**What is being asked:** Give again, word for word, every line below from the one that has "This screenshot has width=868, height=373." through the one that has "Open the Urawa Red Diamonds team entry", both included, and no others.

**Information shown:**
= Beginning of Section =
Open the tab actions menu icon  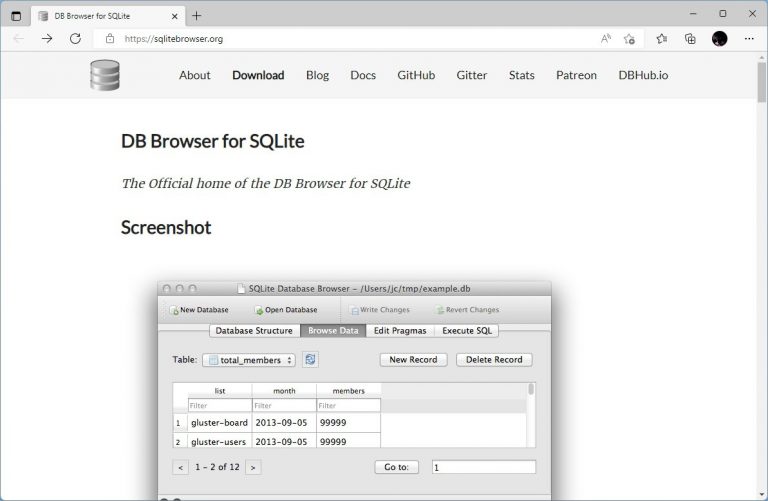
= End of Section =
= Beginning of Section =
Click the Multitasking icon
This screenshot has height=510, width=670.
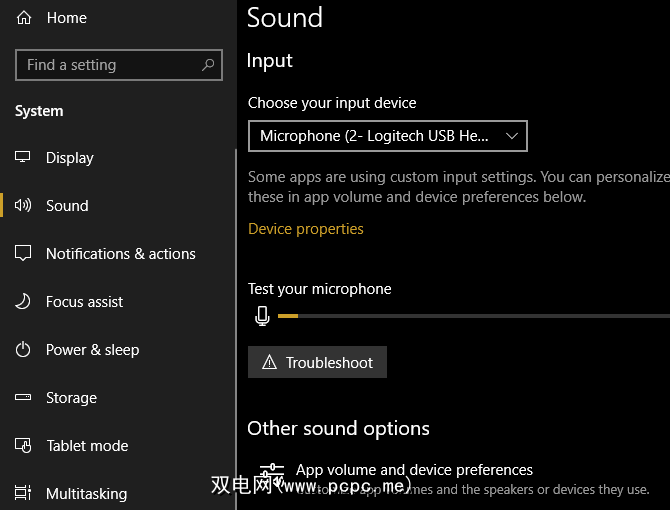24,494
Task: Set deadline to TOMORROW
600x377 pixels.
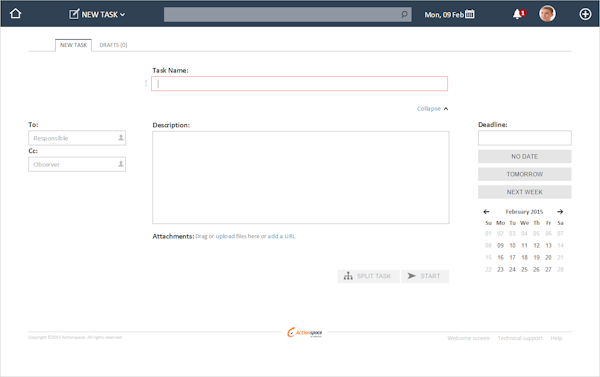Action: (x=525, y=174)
= End of Section =
= Beginning of Section =
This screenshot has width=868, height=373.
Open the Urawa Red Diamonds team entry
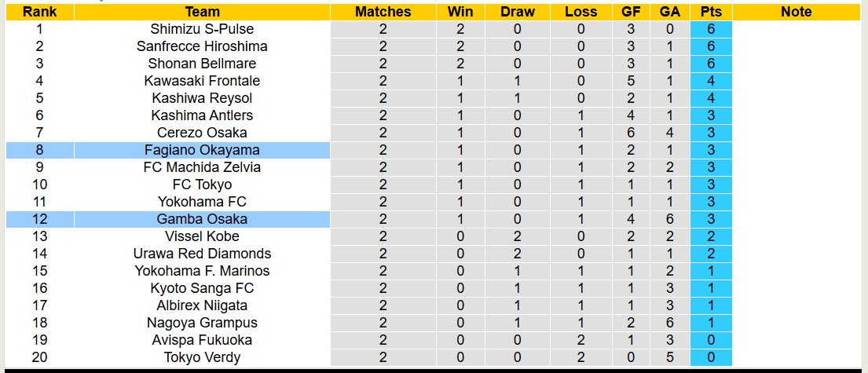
= End of Section =
**Solution for this task:**
This screenshot has width=868, height=373.
Open the Urawa Red Diamonds team entry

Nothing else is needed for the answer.